David tak punya pilihan lain. Lagi pula kalau dia menolak, pasti Kris akan memberinya ceramah non stop karena sudah melakukan perempuan secara tidak sopan.
"Baiklah, baiklah. Aku mengerti. Cepat naik ke mobilku," kata David. "Ah ya, aku ingin satu porsi Fons nacho dan spesial ramen ekstra miso saat aku kembali kemari."
Kris mengangguk.
-----
Tepat pukul dua belas, Steffi sampai di gedung Kenneth School. Dia mendapati Alex sedang beristirahat di tenda guru. Seolah sadar akan kedatangan Steffi, Alex bangun dari tempatnya duduk lalu mendekat ke arah Steffi.
"Wah, memang istri yang baik," pujinya tulus, "Kau membawakan apa untukku?"
"Kau bisa langsung melihatnya saat makan nanti," jawab Steffi. Alex mengangguk.
"Kau punya ide dimana kita bisa makan ini dengan tenang?" Tanya Alex. "Tidak enak sepertinya jika aku makan di depan rekan-rekanku sendirian."
"Ikut aku kalau begitu," kata Steffi. Di jalan menuju tempat yang Steffi maksud, mereka bertemu dengan Kepala Sekolah.
"Wah, Alex dan..."
"Steffi," jawab Alex cepat.
"Ya Steffi. Kalian sangat harmonis sekali," kata Kepala Sekolah. "Kalian masih seperti orang berpacaran, walaupun sudah menikah."
"Kami permisi dulu untuk makan ya, Pak," kata Alex tanpa basa-basi, tapi dia masih bisa memberikan senyum kepada atasannya itu, baru pergi. Steffi menuruti Alex lalu mereka berdua naik ke atas, hingga sampai di atas atap sekolah. "Ini tempat bolos pelajaranmu sewaktu SMA dulu?"
Steffi mendengus. "Bagaimana bisa kau mengatakan hal seperti itu?"
"Sepertinya kau sudah sangat hapal dengan tempat ini," balas Alex. Dia segera mengambil tempat duduk di lantai, lalu membuka kotak makannya. Sementara Steffi lari kesana-kemari.
"Aku memang suka bolos pelajaran kewarganegaraan, matematika, sosiologi dan geografi." Steffi mengakuinya. Dia jadi ingat lagi guru-gurunya dulu.
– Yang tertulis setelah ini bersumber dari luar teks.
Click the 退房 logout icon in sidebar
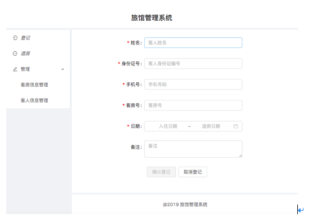 click(x=15, y=54)
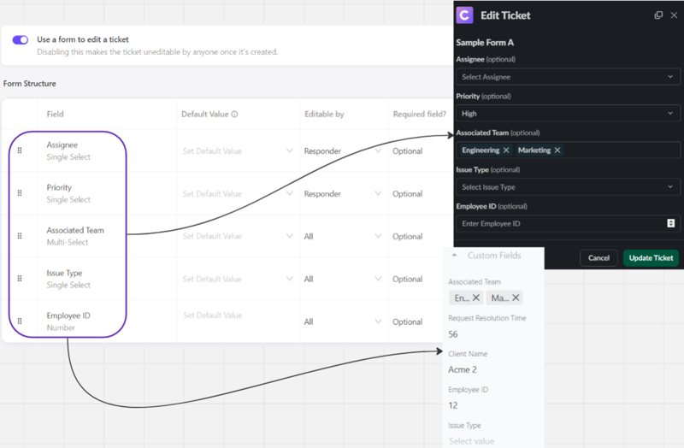Click the drag handle next to Assignee field

pos(20,150)
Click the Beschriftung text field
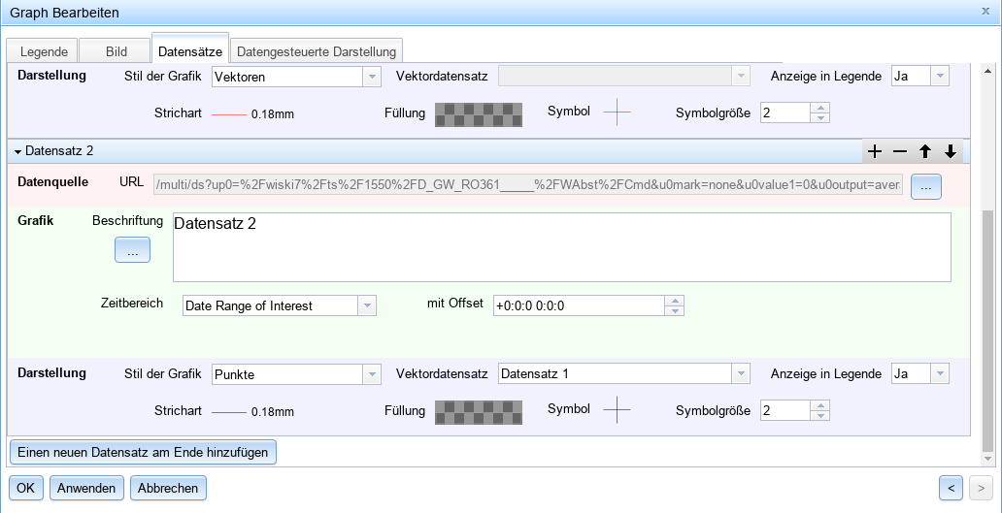Screen dimensions: 1002x513 point(561,247)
Pak Kirman, guru kewarganegaraan yang suka menarik rok Steffi karena terlalu pendek, makanya Steffi sering bolos. Pak Herman, guru sosiologi paling membosankan yang lebih sering bergosip dikelas, makanya Steffi bolos. Sementara Bu Resti, guru geografi yang membuatnya bosan dengan tugas-tugasnya dan Pak Gunawan, guru matematika yang kalau membuat soal tidak dipikir lebih dulu.
Tak heran kalau guru-guru itu sering sekali mengomeli Steffi selama tiga tahun sekolah di Kenneth.
"Kenapa kau mau menjadi sutradara ngomong-ngomong?" Tanya Alex disela-sela kunyahan makanannya.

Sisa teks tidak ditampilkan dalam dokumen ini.